## [PROBLEM STATEMENT]
Transcribe every line of the entries exactly.

Segment Start: DATA UNDER STUDY

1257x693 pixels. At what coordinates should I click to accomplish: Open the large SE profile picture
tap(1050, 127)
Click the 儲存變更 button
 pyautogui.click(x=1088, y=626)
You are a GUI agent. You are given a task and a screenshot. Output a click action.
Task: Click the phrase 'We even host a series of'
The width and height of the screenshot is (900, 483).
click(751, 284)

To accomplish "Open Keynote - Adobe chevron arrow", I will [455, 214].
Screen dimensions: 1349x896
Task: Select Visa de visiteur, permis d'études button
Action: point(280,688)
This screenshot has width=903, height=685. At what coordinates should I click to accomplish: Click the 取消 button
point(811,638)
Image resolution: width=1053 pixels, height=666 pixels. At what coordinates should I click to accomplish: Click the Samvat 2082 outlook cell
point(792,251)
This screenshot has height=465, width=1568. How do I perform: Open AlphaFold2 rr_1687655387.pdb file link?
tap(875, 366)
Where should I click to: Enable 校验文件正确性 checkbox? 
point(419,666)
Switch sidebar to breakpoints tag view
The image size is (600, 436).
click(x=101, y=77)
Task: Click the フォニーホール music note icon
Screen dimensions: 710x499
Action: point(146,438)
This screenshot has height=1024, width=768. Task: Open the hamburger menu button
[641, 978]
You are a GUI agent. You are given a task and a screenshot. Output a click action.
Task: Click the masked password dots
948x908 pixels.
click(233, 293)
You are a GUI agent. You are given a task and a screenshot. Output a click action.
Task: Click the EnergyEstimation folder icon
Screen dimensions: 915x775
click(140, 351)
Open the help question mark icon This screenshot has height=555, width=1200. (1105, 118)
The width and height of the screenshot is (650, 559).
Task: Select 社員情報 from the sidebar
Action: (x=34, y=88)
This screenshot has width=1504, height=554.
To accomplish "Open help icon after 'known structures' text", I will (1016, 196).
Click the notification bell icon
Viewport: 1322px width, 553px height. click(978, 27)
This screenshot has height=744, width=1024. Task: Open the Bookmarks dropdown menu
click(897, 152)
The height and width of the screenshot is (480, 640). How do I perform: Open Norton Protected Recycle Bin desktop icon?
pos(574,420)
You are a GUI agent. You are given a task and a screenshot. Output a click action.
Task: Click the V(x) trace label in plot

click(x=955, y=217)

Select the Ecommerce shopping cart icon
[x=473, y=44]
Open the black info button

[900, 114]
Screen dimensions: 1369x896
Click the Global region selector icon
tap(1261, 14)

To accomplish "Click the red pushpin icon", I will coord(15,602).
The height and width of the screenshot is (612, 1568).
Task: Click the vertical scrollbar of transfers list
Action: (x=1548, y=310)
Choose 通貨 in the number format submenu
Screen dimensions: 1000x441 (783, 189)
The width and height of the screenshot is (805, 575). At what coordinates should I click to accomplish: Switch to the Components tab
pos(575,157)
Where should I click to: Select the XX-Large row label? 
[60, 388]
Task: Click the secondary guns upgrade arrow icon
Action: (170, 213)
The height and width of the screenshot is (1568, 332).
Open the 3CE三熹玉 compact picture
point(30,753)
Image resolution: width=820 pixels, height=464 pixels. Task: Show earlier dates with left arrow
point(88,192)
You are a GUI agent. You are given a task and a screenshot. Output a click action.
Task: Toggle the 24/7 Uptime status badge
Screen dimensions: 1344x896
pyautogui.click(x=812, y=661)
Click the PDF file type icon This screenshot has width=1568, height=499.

Segment End: DATA UNDER STUDY

## [RESPONSE TO THIS EXERCISE]
1257x693 pixels. At what coordinates should I click to accomplish: Open the large SE profile picture
tap(1050, 127)
Click the 儲存變更 button
 pyautogui.click(x=1088, y=626)
You are a GUI agent. You are given a task and a screenshot. Output a click action.
Task: Click the phrase 'We even host a series of'
The width and height of the screenshot is (900, 483).
click(751, 284)

To accomplish "Open Keynote - Adobe chevron arrow", I will [455, 214].
Screen dimensions: 1349x896
Task: Select Visa de visiteur, permis d'études button
Action: point(280,688)
This screenshot has width=903, height=685. At what coordinates should I click to accomplish: Click the 取消 button
point(811,638)
Image resolution: width=1053 pixels, height=666 pixels. At what coordinates should I click to accomplish: Click the Samvat 2082 outlook cell
point(792,251)
This screenshot has height=465, width=1568. How do I perform: Open AlphaFold2 rr_1687655387.pdb file link?
tap(875, 366)
Where should I click to: Enable 校验文件正确性 checkbox? 
point(419,666)
Switch sidebar to breakpoints tag view
The image size is (600, 436).
click(x=101, y=77)
Task: Click the フォニーホール music note icon
Screen dimensions: 710x499
Action: point(146,438)
This screenshot has height=1024, width=768. Task: Open the hamburger menu button
[641, 978]
You are a GUI agent. You are given a task and a screenshot. Output a click action.
Task: Click the masked password dots
948x908 pixels.
click(233, 293)
You are a GUI agent. You are given a task and a screenshot. Output a click action.
Task: Click the EnergyEstimation folder icon
Screen dimensions: 915x775
click(140, 351)
Open the help question mark icon This screenshot has height=555, width=1200. (1105, 118)
The width and height of the screenshot is (650, 559).
Task: Select 社員情報 from the sidebar
Action: (x=34, y=88)
This screenshot has width=1504, height=554.
To accomplish "Open help icon after 'known structures' text", I will (1016, 196).
Click the notification bell icon
Viewport: 1322px width, 553px height. click(978, 27)
This screenshot has height=744, width=1024. Task: Open the Bookmarks dropdown menu
click(897, 152)
The height and width of the screenshot is (480, 640). How do I perform: Open Norton Protected Recycle Bin desktop icon?
pos(574,420)
You are a GUI agent. You are given a task and a screenshot. Output a click action.
Task: Click the V(x) trace label in plot

click(x=955, y=217)

Select the Ecommerce shopping cart icon
[x=473, y=44]
Open the black info button

[900, 114]
Screen dimensions: 1369x896
Click the Global region selector icon
tap(1261, 14)

To accomplish "Click the red pushpin icon", I will coord(15,602).
The height and width of the screenshot is (612, 1568).
Task: Click the vertical scrollbar of transfers list
Action: (x=1548, y=310)
Choose 通貨 in the number format submenu
Screen dimensions: 1000x441 (783, 189)
The width and height of the screenshot is (805, 575). At what coordinates should I click to accomplish: Switch to the Components tab
pos(575,157)
Where should I click to: Select the XX-Large row label? 
[60, 388]
Task: Click the secondary guns upgrade arrow icon
Action: (170, 213)
The height and width of the screenshot is (1568, 332).
Open the 3CE三熹玉 compact picture
point(30,753)
Image resolution: width=820 pixels, height=464 pixels. Task: Show earlier dates with left arrow
point(88,192)
You are a GUI agent. You are given a task and a screenshot. Output a click action.
Task: Toggle the 24/7 Uptime status badge
Screen dimensions: 1344x896
pyautogui.click(x=812, y=661)
Click the PDF file type icon This screenshot has width=1568, height=499.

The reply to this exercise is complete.